The accompaniment to this assertively typed text is an image of equal freneticism, a vividly coloured design for the ‘Facade Park’, directional arrows and rapidly made notes allowing no rest in maintaining this semblance of pretence.
Also included in the exhibition are poster designs, preparatory drawings, collages and samples for (drinking) bars, and works published in book form. Along with the extensive selection of geometric, glazed, slab-built jugs, the range and productivity of McLean’s output is amply indicated.
A photographic inkject print of 2010 exemplifies McLean’s enterprise. Having a direct relation to the film it shows a couple dining at a small square table, their movements blurred and semi-transparent through multiple exposure. The woman’s dress is affixed with white squares perhaps suggesting the points at which a film camera would pick up the body’s movement against a blue screen, and the whole image is one of animated gesture. In the overlaid succession of bodily positions there is possibly a reference to Muybridge, who gets checked in the wall text referred to above, but the title alone gives the tenor of the artist’s objective: Waiter, waiter there’s a sculpture in my soup; a Henry Moore seated warrior in yours and a Julio Gonzalez Cactus Man in mine, hhmm.

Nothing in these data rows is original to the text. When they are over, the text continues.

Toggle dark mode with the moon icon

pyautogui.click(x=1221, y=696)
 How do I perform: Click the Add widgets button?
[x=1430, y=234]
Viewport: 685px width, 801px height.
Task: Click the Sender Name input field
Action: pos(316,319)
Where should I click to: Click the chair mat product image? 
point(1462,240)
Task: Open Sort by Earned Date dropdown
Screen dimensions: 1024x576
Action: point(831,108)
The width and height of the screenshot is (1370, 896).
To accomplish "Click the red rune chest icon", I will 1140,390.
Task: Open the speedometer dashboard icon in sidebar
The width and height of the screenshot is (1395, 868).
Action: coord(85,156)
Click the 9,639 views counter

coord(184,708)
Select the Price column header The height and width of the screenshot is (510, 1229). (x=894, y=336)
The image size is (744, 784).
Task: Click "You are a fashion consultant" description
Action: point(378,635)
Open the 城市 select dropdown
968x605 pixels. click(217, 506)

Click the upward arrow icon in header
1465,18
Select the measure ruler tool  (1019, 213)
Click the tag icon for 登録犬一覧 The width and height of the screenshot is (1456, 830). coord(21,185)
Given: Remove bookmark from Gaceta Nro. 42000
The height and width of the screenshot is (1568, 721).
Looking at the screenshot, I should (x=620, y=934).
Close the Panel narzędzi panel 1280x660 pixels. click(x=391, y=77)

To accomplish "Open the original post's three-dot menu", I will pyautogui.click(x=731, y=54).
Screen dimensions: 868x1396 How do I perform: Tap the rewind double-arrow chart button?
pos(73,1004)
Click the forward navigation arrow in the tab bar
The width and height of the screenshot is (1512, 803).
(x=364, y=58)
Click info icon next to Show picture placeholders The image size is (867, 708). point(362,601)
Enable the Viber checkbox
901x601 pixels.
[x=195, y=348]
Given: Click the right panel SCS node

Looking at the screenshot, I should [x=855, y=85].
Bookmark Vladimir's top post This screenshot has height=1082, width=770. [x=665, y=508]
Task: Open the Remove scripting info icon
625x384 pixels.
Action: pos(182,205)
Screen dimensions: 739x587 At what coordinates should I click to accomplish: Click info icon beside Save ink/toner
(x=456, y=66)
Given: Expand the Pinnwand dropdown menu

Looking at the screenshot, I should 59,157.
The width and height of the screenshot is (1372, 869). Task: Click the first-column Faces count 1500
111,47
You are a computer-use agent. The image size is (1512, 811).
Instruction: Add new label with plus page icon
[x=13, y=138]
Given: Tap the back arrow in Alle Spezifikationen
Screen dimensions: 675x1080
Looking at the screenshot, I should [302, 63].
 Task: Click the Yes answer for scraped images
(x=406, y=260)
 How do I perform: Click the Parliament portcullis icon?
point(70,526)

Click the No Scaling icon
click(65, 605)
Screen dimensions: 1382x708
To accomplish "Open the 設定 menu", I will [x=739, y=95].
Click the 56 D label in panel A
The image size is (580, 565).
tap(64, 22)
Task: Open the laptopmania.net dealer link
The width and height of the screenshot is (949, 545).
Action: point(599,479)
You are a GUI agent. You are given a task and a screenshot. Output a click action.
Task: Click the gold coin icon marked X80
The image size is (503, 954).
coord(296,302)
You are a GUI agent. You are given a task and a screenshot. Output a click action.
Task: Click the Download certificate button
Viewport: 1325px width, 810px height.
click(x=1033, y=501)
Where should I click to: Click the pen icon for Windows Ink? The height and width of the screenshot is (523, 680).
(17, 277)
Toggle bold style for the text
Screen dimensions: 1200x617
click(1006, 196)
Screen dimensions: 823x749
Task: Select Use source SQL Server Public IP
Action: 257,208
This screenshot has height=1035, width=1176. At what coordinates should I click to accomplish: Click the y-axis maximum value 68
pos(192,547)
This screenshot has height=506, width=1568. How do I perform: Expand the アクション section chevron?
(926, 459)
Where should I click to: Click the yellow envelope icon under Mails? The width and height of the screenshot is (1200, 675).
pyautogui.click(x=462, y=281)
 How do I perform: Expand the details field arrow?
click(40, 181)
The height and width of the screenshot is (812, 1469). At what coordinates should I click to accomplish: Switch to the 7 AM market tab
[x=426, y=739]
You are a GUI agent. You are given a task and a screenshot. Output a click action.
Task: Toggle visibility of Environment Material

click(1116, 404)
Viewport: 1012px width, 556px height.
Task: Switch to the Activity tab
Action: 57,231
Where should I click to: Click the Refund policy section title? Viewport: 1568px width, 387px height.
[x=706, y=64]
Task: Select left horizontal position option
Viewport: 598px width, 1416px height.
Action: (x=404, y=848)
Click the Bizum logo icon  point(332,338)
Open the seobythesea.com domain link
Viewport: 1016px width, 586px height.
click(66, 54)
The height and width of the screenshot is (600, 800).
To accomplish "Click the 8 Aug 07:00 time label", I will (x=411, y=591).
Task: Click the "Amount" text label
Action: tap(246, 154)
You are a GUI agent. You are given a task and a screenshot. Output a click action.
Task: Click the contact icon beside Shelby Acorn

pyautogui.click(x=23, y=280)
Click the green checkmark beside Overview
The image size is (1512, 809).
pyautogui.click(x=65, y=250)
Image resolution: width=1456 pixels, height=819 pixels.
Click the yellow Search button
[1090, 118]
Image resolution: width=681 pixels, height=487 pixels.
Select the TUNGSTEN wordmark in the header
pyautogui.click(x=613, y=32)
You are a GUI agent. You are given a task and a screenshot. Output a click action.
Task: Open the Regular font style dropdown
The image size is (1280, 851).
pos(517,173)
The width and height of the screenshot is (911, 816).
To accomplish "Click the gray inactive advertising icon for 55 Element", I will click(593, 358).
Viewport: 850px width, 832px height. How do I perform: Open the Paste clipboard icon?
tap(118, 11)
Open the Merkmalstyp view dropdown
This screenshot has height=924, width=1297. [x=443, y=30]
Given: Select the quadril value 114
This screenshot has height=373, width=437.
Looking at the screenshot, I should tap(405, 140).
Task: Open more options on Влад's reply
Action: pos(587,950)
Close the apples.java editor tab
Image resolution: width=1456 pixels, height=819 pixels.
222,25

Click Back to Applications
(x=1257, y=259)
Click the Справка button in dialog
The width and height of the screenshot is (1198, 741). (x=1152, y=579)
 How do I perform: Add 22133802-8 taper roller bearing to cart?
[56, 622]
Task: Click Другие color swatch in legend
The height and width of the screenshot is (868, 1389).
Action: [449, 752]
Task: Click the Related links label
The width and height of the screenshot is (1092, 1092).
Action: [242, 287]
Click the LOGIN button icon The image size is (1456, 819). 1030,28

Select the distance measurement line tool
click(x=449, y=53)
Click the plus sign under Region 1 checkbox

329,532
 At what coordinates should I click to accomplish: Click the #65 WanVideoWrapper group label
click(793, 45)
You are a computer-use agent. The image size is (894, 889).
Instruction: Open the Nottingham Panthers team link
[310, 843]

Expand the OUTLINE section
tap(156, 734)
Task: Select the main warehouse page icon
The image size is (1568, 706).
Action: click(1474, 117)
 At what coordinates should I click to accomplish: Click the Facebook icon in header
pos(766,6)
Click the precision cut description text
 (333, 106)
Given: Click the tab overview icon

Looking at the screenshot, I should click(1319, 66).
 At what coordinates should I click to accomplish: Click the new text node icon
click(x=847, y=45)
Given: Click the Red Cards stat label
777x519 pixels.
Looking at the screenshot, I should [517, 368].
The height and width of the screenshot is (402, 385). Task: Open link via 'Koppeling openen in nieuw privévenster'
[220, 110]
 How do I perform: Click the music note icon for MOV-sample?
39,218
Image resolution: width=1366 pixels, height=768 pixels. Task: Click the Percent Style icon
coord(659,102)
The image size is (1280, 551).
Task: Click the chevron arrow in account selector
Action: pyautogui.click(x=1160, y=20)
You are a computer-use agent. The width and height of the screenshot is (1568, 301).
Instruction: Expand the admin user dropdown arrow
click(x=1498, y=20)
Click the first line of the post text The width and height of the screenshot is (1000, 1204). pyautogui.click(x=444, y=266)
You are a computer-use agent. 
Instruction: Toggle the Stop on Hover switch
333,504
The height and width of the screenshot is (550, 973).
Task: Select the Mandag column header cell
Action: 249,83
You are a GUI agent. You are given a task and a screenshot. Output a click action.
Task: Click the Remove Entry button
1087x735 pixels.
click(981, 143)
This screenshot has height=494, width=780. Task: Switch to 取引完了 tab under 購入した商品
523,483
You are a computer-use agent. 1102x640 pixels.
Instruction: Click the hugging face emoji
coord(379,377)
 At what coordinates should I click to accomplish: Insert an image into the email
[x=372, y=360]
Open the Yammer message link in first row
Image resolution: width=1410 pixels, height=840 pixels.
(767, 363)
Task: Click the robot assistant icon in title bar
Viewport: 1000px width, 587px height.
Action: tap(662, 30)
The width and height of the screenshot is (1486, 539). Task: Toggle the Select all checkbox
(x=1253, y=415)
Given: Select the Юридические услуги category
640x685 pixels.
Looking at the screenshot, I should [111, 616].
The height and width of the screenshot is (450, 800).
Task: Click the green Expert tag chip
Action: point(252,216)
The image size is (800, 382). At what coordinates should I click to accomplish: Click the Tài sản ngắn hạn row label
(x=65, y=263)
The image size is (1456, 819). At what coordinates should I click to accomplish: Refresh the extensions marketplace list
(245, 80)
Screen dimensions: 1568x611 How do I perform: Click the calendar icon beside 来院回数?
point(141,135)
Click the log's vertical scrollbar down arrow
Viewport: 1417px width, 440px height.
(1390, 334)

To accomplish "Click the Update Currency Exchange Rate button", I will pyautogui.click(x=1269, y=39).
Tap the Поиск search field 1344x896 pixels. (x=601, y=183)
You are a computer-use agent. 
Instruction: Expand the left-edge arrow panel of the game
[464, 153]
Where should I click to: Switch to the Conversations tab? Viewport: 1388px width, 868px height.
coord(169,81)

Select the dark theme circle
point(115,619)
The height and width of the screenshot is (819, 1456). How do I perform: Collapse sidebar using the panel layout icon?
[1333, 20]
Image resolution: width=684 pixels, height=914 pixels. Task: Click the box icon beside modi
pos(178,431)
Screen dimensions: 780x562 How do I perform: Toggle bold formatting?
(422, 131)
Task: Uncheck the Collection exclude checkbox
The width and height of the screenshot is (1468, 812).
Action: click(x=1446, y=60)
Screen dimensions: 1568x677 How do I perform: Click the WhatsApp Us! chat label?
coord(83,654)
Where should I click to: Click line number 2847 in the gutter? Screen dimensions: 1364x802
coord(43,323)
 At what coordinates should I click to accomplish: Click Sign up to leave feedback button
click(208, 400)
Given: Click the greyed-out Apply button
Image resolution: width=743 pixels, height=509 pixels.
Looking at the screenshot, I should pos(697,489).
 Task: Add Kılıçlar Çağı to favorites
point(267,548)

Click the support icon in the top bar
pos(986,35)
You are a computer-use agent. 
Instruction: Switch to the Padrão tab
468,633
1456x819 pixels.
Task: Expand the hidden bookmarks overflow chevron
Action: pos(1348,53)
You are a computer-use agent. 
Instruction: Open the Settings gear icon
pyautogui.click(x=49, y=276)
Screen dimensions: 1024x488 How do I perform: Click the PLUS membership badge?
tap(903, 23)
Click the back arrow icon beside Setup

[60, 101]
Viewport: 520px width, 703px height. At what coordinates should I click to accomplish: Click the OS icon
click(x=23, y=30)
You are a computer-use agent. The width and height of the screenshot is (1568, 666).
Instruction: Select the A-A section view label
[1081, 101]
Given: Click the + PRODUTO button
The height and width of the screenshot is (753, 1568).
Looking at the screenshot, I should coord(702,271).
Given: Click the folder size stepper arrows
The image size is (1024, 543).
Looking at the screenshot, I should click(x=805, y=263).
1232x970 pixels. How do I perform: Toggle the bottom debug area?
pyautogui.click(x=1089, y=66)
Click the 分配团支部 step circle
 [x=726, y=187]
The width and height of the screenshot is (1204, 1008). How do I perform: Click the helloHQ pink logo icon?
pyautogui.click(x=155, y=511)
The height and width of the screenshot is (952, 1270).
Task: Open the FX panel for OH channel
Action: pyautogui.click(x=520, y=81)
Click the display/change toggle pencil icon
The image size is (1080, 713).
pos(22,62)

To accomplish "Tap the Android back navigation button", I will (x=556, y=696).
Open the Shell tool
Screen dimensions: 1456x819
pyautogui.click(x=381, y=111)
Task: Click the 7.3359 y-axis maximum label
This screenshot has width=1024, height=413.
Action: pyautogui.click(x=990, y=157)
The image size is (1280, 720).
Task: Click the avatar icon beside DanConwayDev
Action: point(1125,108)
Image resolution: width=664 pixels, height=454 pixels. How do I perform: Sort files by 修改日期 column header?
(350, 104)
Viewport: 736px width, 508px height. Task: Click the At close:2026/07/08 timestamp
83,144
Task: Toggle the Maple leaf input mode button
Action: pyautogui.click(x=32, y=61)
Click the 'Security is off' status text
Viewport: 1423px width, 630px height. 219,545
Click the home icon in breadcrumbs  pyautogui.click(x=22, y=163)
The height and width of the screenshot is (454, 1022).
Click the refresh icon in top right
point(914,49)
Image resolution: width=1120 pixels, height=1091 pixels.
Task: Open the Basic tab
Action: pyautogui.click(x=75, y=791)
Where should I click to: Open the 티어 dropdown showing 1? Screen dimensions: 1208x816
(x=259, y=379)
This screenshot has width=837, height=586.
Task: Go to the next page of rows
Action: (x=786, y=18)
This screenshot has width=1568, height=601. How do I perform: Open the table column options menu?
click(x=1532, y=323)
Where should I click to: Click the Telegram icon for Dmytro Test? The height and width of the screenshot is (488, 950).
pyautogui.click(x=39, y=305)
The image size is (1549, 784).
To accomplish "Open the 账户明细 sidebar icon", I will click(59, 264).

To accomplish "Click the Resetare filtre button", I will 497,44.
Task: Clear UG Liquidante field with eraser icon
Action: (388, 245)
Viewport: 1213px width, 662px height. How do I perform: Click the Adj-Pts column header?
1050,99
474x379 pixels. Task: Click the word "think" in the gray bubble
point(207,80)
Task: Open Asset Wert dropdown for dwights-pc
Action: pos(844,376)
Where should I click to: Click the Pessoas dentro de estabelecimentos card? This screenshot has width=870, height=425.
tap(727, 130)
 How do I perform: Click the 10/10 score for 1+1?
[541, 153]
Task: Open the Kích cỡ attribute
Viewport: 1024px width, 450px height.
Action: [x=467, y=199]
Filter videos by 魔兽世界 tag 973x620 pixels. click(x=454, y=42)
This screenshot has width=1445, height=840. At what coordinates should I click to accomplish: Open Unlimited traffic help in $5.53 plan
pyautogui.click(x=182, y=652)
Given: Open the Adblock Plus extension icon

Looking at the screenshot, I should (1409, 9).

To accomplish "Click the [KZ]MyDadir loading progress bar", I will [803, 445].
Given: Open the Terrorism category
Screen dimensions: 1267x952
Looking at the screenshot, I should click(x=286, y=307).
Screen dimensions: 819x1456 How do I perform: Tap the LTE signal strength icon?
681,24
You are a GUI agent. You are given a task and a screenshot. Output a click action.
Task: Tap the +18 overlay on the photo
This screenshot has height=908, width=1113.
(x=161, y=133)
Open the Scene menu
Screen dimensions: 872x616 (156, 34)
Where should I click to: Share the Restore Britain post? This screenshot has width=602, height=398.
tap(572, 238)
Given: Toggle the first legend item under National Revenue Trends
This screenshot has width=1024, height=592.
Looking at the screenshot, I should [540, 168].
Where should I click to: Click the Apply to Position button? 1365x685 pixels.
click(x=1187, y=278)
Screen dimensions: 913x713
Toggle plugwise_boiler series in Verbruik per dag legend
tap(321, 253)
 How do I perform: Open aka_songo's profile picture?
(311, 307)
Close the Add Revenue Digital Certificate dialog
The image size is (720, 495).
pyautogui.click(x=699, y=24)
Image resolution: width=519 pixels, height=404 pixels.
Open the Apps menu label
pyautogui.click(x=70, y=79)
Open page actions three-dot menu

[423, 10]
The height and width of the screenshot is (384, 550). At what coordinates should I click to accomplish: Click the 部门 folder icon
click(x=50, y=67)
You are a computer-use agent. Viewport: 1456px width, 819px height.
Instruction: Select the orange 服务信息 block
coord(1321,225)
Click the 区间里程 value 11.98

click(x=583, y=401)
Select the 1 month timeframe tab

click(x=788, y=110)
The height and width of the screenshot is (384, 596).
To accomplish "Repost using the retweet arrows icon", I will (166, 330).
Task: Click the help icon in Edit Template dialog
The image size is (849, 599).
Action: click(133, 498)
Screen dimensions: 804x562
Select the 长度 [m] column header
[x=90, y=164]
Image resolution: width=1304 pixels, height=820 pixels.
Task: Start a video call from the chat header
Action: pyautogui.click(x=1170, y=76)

Even in works requiring such deliberation as this computerised print McLean cannot relinquish the activity and energy so obviously inherent in his drawings and paintings. Although the objects of his disparagement are the complacency and unquestioning acceptance of social conventions and artistic canon, he utilises these situations with a bravura that reflects back their conceit. Neither is he unaware of the counter criticism which his work might easily invite; an early performance piece of 1971 was entitled There’s A Sculpture on My Shoulder – before the wedge of cheese became such a staple of his artistic diet. This small but representative exhibition offers a pertinent juncture to consider the customs and dictates by which so much of our society is permeated. One looks out of the fourth floor gallery window where the exhibition is situated, down to the retail park and bargain outlet at street level below, and, despite the fact that you’re presently in an emporium of art, you think how convenient it would be to pop in there and buy something on your way home.